Within Ukraine, the Soviet-bequeathed prejudice against NATO is steadily fading, as shown by the latest opinion survey, conducted last month and just released in Kyiv by the Oleksandr Razumkov Research Center–an institution known for promoting balanced relations between Ukraine and both the West and Russia. According to the data, a total of 51 percent of Ukrainians would variously support or accept Ukraine’s accession to NATO, with 31 percent opposed and 19 percent undecided. The findings show not just a continuing, but a somewhat accelerating positive shift in public opinion on this issue. They also show a decreasing disparity between western and eastern Ukraine in terms of attitudes toward NATO. According to the center’s director of programs, Valery Chalyi, the questioning of respondents reveals that the shift is attributable to America’s world leadership as demonstrated in its antiterrorism operations, to NATO’s support for the United States, to Russia’s presence in the antiterrorism coalition and to the improvement in NATO-Russia relations.

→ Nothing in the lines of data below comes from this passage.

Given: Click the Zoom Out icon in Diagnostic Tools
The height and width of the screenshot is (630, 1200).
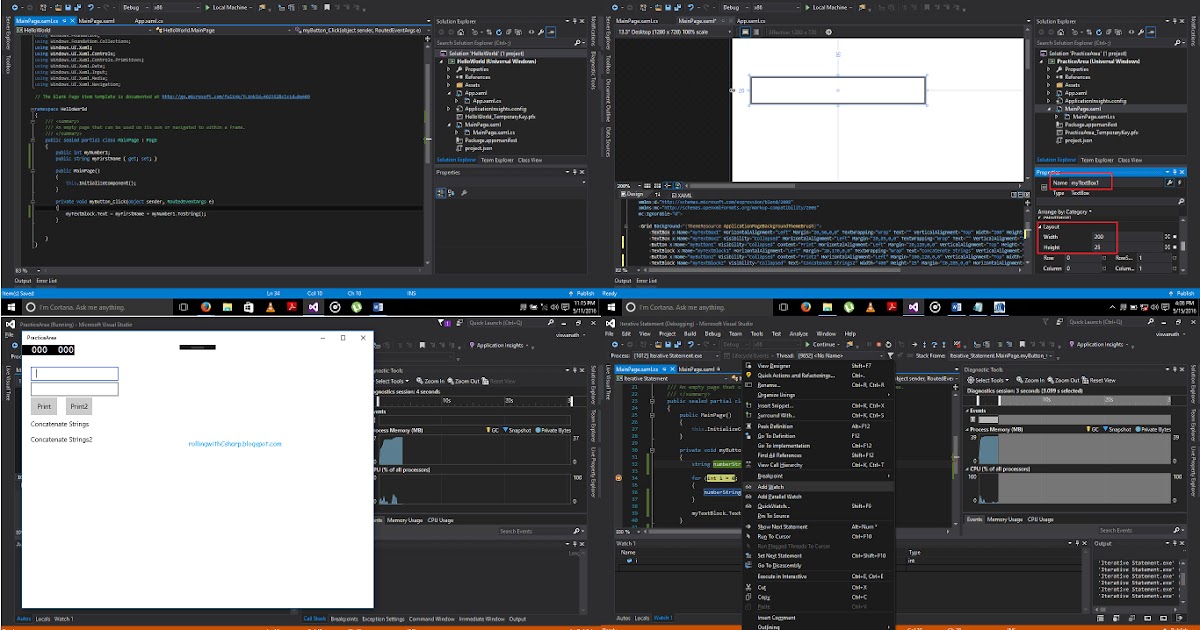Looking at the screenshot, I should (1052, 379).
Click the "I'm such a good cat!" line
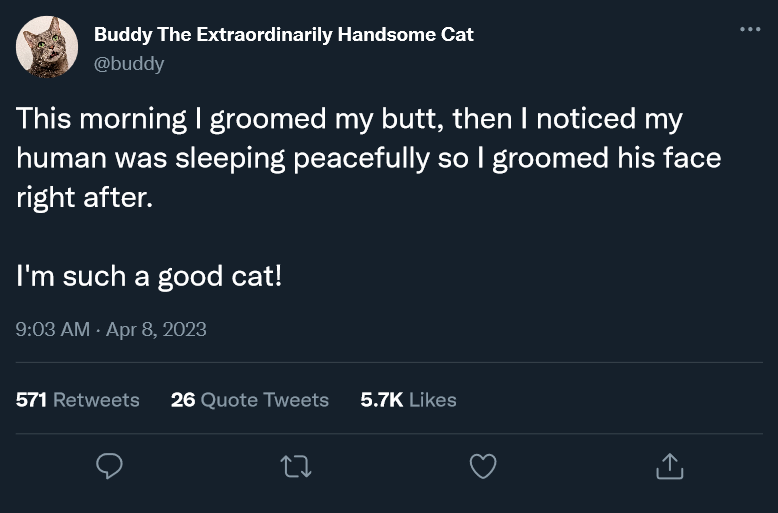 (x=149, y=275)
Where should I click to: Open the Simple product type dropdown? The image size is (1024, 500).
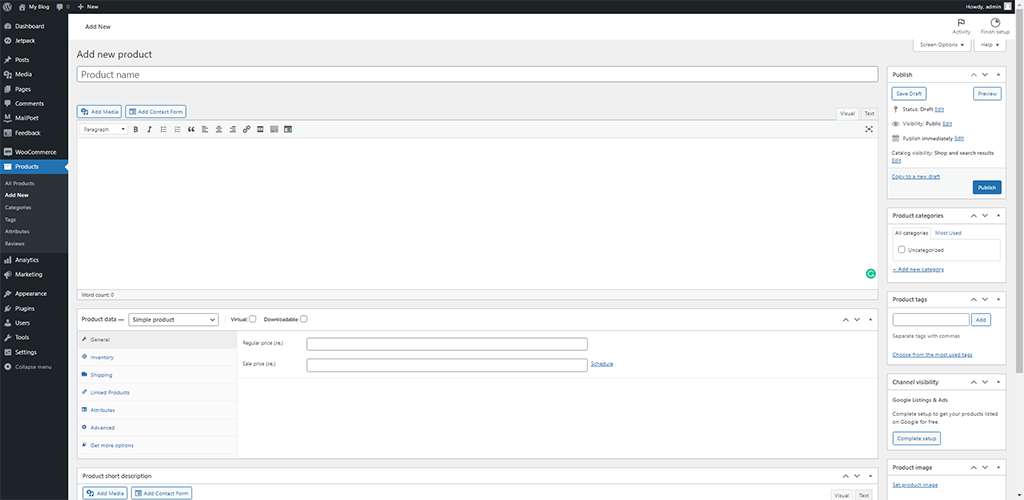[173, 319]
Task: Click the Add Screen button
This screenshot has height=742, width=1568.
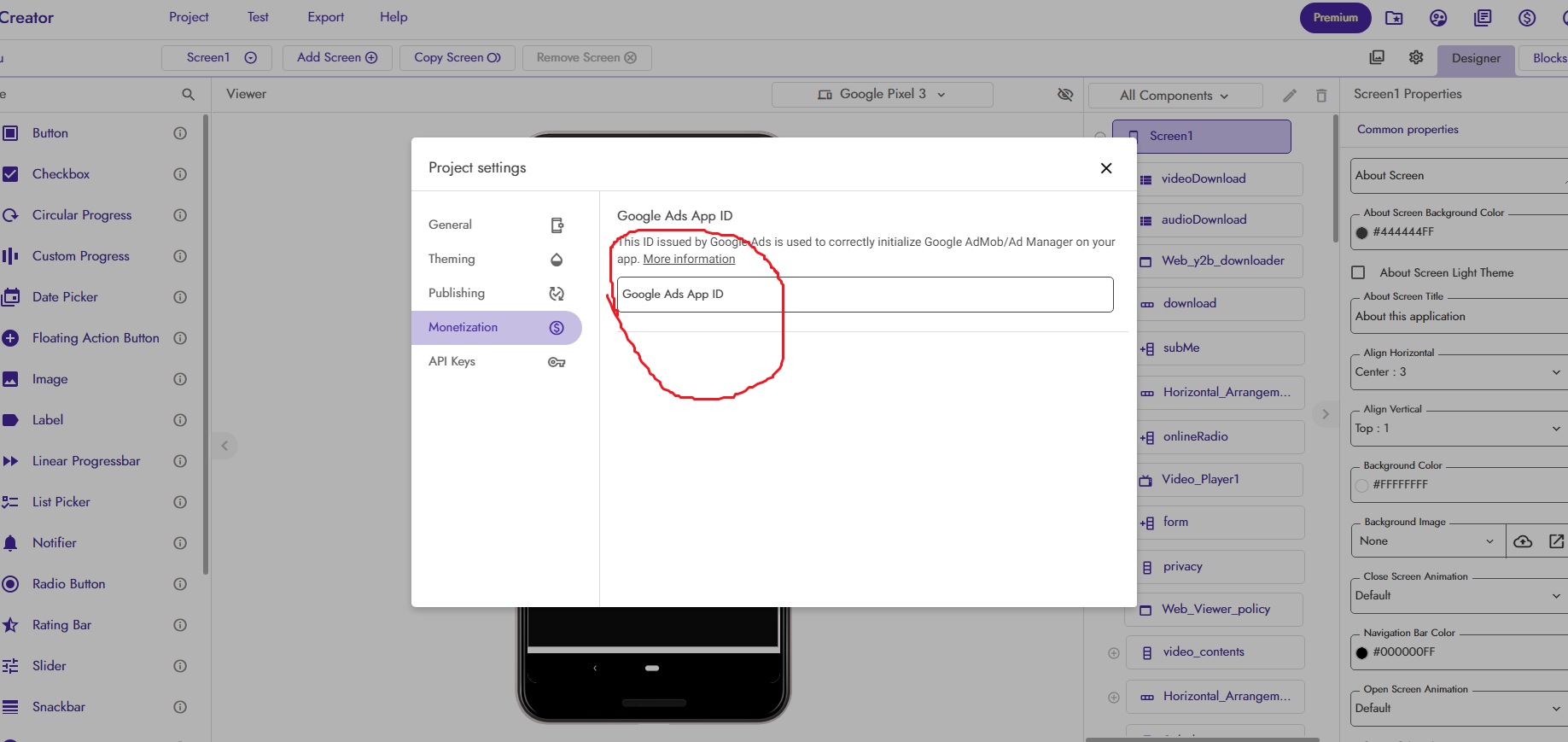Action: pyautogui.click(x=337, y=57)
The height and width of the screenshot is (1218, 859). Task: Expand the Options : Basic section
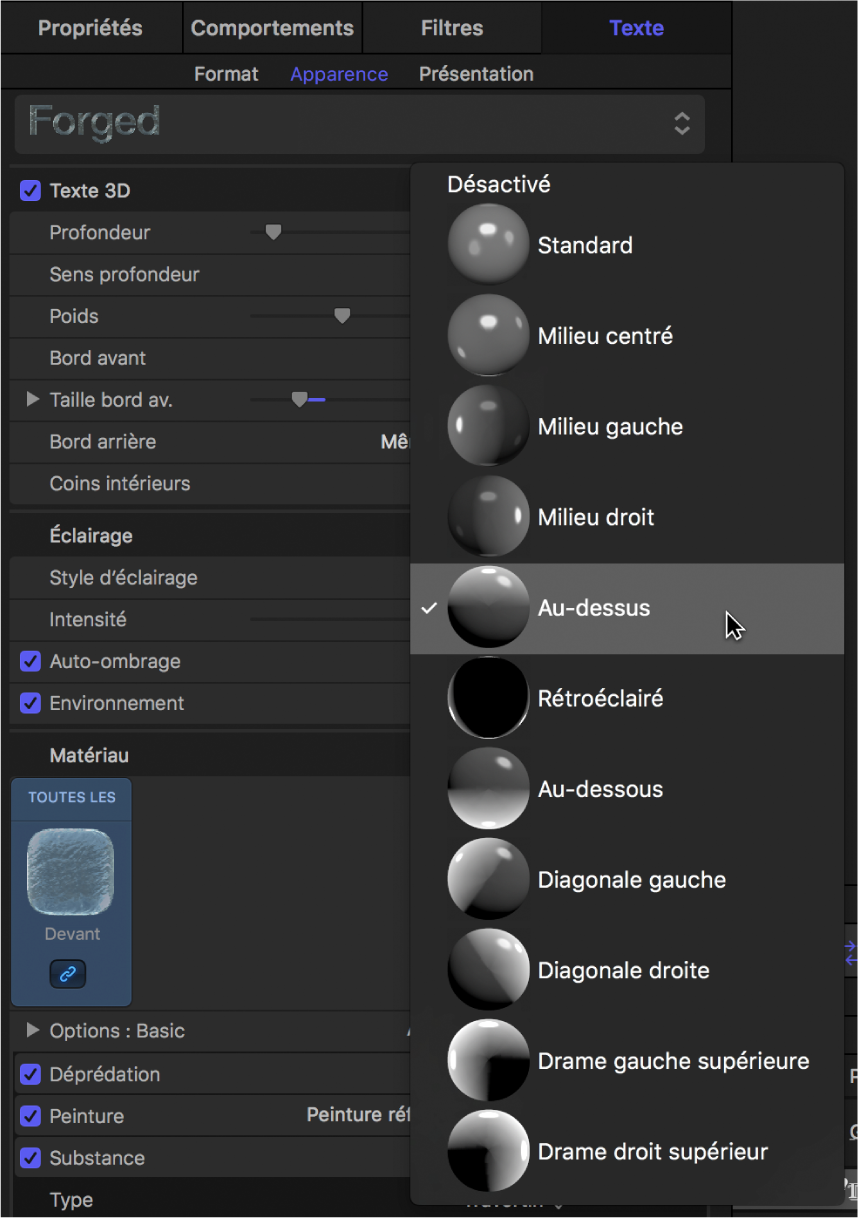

Ukraine’s electoral cycles and military reform remain neuralgic factors in Ukraine-NATO relations. The electoral cycles are, in turn, linked to the issue of corruption, which weighs heavily on every aspect of Ukraine’s relations with the West, while favoring relations with a Russia equally marked by the culture of corruption. Ukraine’s elections compel the president and various oligarchic “parties of power”–which are diverse and mutually competing–to seek Moscow’s political and economic favors, and at the same time to prevent Ukraine’s leftist forces from playing the Russian card. The current parliamentary election campaign, therefore, tends to inhibit official Ukrainian initiatives for upgrading the existing mechanism of NATO-Ukraine relations. With the upcoming parliamentary elections viewed as a dress rehearsal for presidential elections, that inhibiting factor may continue to make itself felt, unless Western-oriented and reformist political groups succeed in forming a majority in the new parliament, and on that basis a government capable of new initiatives.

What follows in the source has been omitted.